Effects of Pre-flocculectomy on Fos Expression and NMDA Receptor-mediated Neural Circuits in the Central Vestibular System after Unilateral Labyrinthectomy

Abstract

In this study in order to elucidate the role of the flocculus in the whole process of vestibular compensation from the very early stage to the chronic stage, we first examined unilateral labyrinthectomy (UL)-induced spontaneous nystagmus (SN), a behavioral marker of vestibular compensation, and Fos expression, a marker of neural activity, in the vestibular brainstem in pre-unilateral flocculectomized (pre-UF) rats. UL in pre-UF rats caused more severe vestibulo-ocular deficits at the very early stage than it did in floccular-intact rats.

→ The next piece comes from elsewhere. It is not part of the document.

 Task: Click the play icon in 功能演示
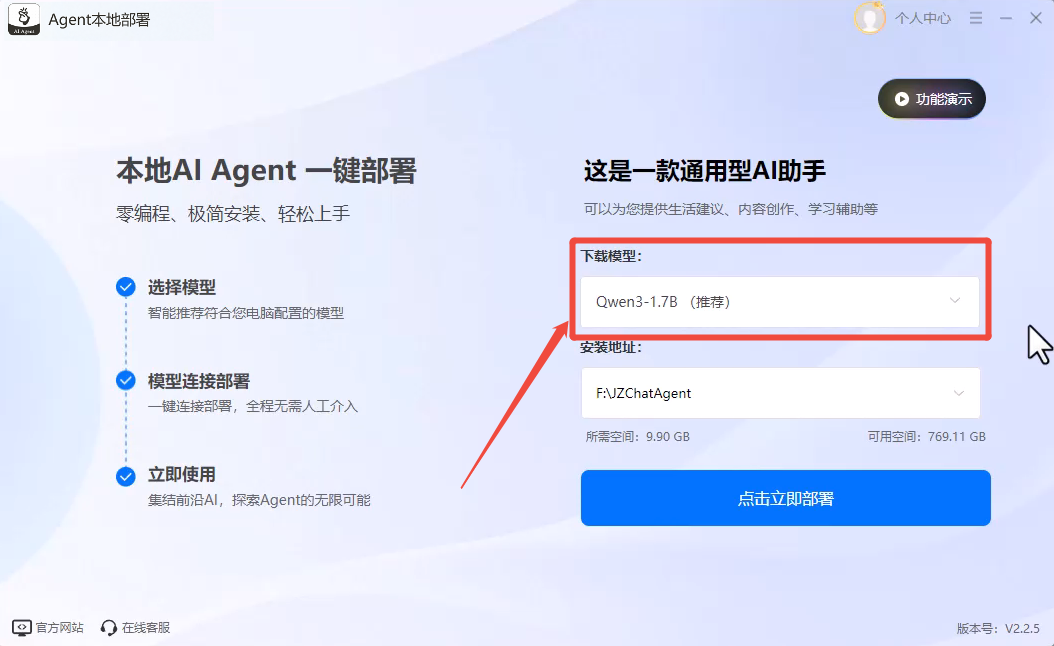click(901, 99)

Fos expression occurred in the medial vestibular nucleus contralateral to the UL side (contra-MVe) and the prepositus hypoglossal nucleus ipsilateral to the UL side (ipsi-PrH), whereas Fos expression was never seen after UL in floccular-intact rats. Therefore, these findings suggest the UL in pre-UF rats activates the contra-MVe and ipsi-PrH neurons and causes great imbalance between intervestibular nuclear activities, inducing more severe vestibular symptoms at the very early stage than those in floccular-intact rats. Next, we observed MK801 (a specific antagonist on the NMDA receptor)-induced SN in pre-UF rats at the chronic stage after UL. MK801 administration to pre-UL rats caused reappearance of SN even 14 days after UL, while administration to floccular-intact rats at a post-UL interval of 14 days never induced decompensation. Therefore, these findings suggest that the flocculus takes part in NMDA receptor-mediated neural circuits involved in vestibular compensation and modifies the neural interactions at the chronic stage after UL. Taken together, those results suggest that the flocculus plays important roles in the restoration of a balance between intervestibular nuclear activities, to reduce vestibular symptoms during the very early stage, and thereafter in the modification of NMDA receptor-mediated neural interactions in the central vestibular system at the chronic stage.